Machine learning-based development and validation of a scoring system for progression-free survival in liver cancer

Object Disease progression is an important factor affecting the long-term survival in hepatocellular carcinoma (HCC). The progression-free survival (PFS) has been used as a surrogate endpoint for overall survival (OS) in many solid tumors. However, there were few models to predict the PFS in HCC patients. This study aimed to explore the prognostic factors that affect the PFS in HCC and establish an individualized prediction model. Methods We included 2890 patients with hepatitis B-related HCC hospitalized at Beijing Ditan Hospital, Capital Medical University and randomly divided into training and validation cohort. Cox multivariate regression was used to analyze independent risk factors affecting the 1-year PFS of HCC, and an artificial neural networks (ANNs) model was constructed. C-index, calibration curve, and decision curve analysis were used to evaluate the performance of the model. Results The median survival time was 26.2 m (95% CI: 24.08-28.32) and the 1-year PFS rate was 52.3% in whole study population.

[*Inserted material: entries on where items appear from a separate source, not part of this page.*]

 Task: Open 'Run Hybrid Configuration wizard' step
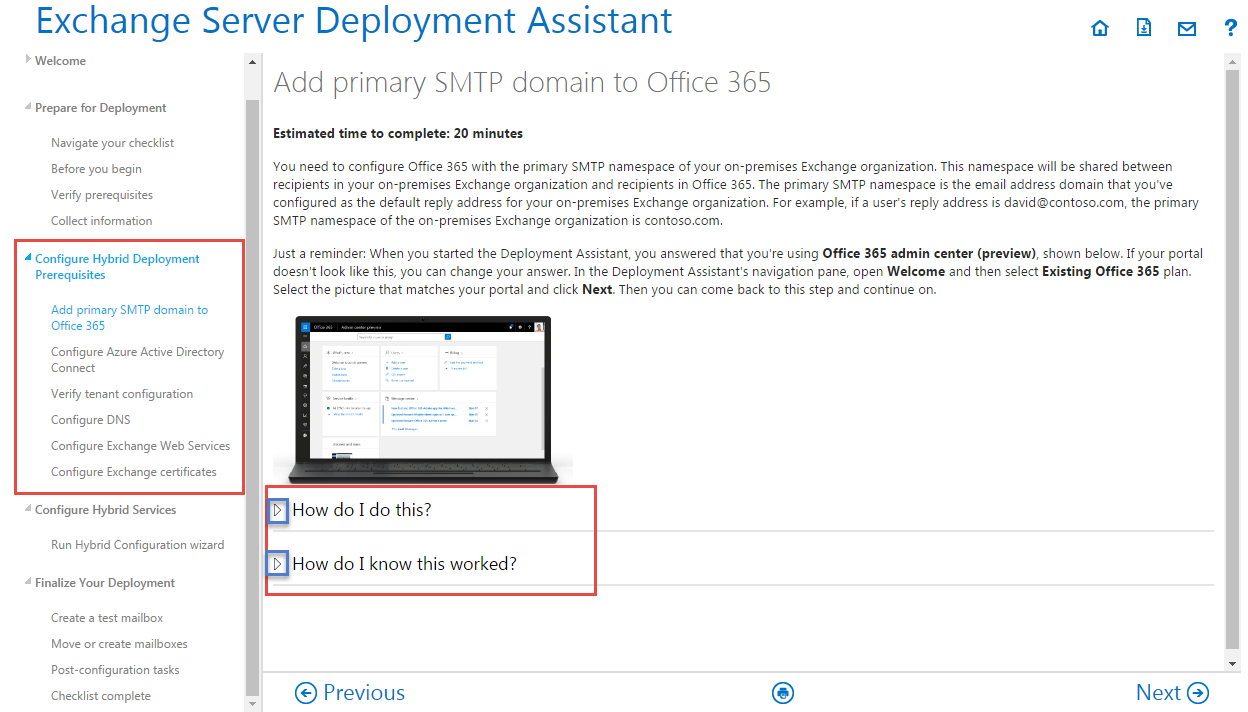point(137,545)
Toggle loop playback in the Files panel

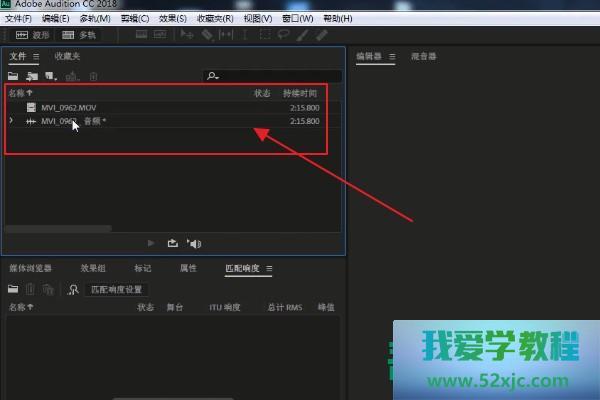click(172, 243)
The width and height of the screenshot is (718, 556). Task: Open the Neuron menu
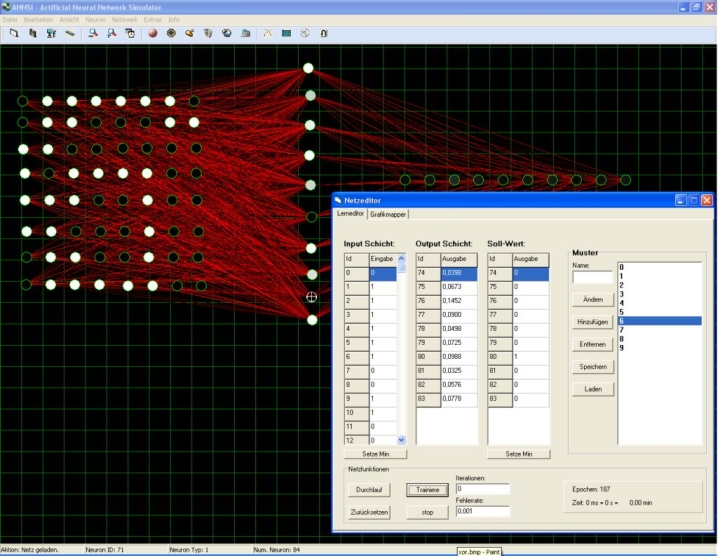tap(96, 19)
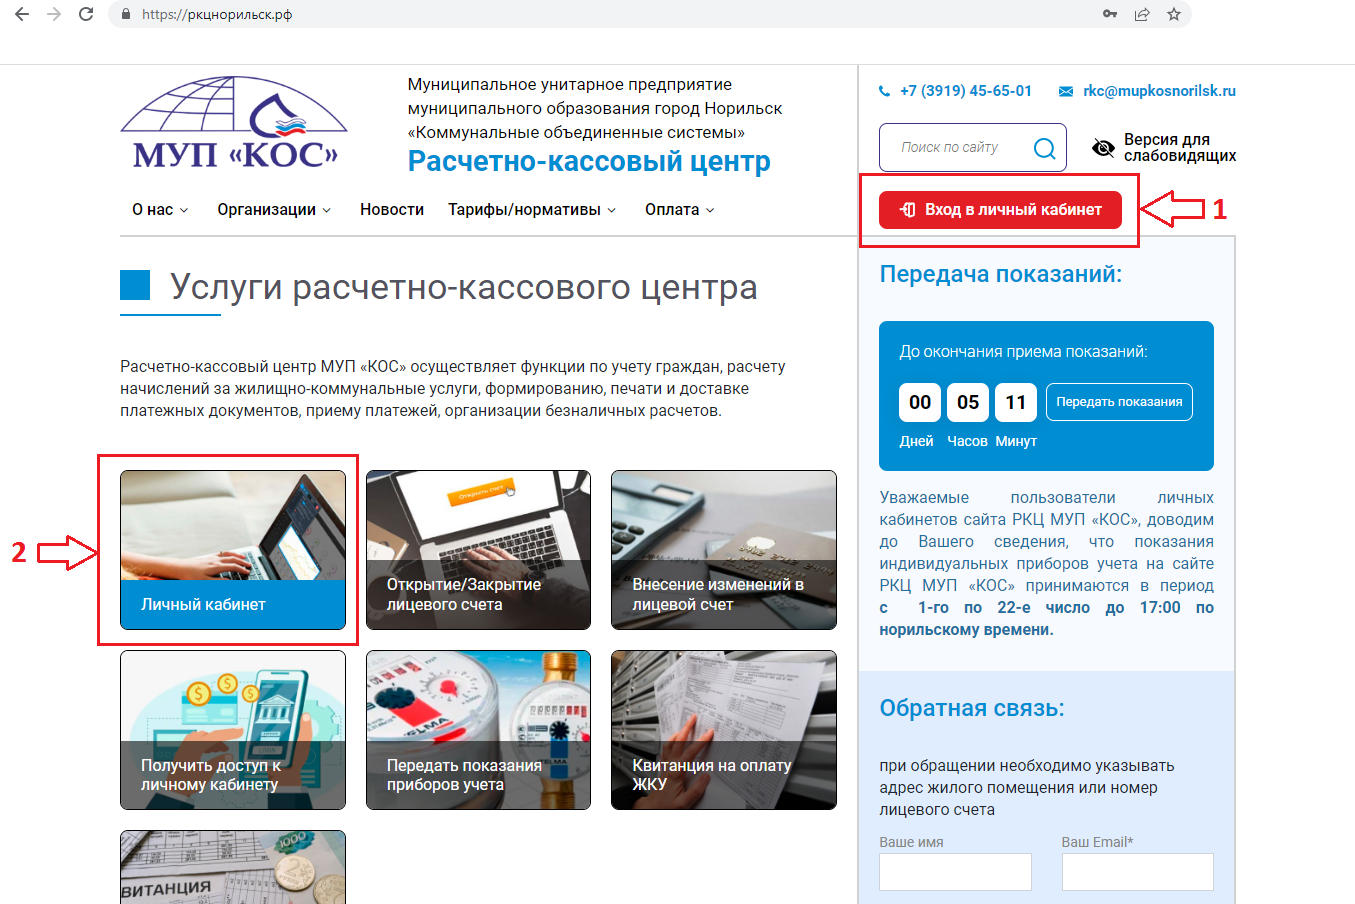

Cox multivariate regression showed smoking history, tumor number >= 2, tumor size >= 5 cm, portal vein tumor thrombus, WBC, NLR, gamma-GGT, ALP, and AFP >= 400 ng/mL were risk factors for 1-year progression-free survival, while albumin and CD4 T cell counts were protective factors in HCC patients. A prediction model for 1-year PFS was constructed (). The ANNs model's ability to predict 1-year PFS had an area under the receiver operating characteristic curve (AUROC) of 0.866 (95% CI 0.848-0.884) in HCC patients, which was higher than predicted by TNM, BCLC, Okuda, CLIP, CUPI, JIS, and ALBI scores (p < 0.0001). In addition, the ANNs model could also estimate the probability of 1-year OS and presented a higher AUROC value, 0.877 (95% CI 0.858-0.895), than those other models. All patients were divided into high-, medium-, and low-risk groups, according to the ANNs model scores. Compared with the hazard ratios (HRs) of PFS and OS in low-risk group, those in the high-risk group were 26.42 (95% CI 18.74-37.25;p < 0.0001) and 11.26 (95% CI 9.11-13.93;p < 0.0001), respectively. Conclusion The ANNs model has good individualized prediction performance and may be helpful to evaluate the probability of progression-free survival in HCC during clinical practice.